7.2. Morphology: No Single Common Source
For morphology, we assessed children’s production of the past tense and third person singular morphemes in the standardised TEGI task, and the mean length of utterance (MLU) in the children’s narratives. As for the Renfrew assessment task, we observed a contrast between bilinguals and monolinguals for both measures: monolinguals were more accurate than bilinguals on the TEGI tasks, and produced narratives with higher MLUs. However—also as for the Renfrew task—accuracy for monolinguals on the TEGI was predicted only by age, with no correspondence for monolinguals between either TEGI task and the other language measures.

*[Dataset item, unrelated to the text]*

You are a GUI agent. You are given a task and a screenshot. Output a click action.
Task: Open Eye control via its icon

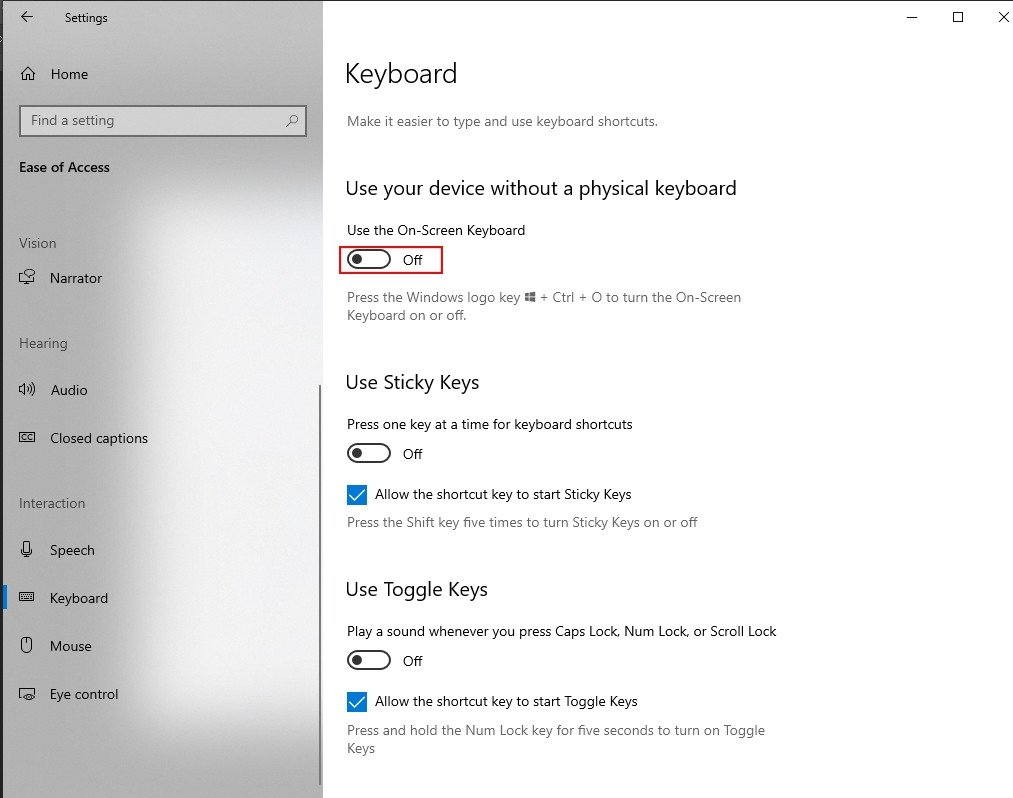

This suggests that the TEGI tasks—like the Renfrew vocabulary task—would depend on language experience, either overall or specific to English. However, the results for bilinguals are not consistent with this: unlike in the Renfrew vocabulary task, accuracy for the TEGI in bilinguals was not predicted by LOE. Instead, we observed a correspondence between TEGI accuracy for bilinguals and accuracy on the Renfrew vocabulary task, MLU, and narrative complexity. While the correspondence between the TEGI and MLU is within domains, the two additional correspondences (with the Renfrew task and narrative complexity) could be indicative of some more general common process which affects performance across domains. For example, domain-general executive functions which interface with language may support both stronger performance in the Renfrew task and the procedures involved in planning and producing complex utterances—both morphologically and syntactically.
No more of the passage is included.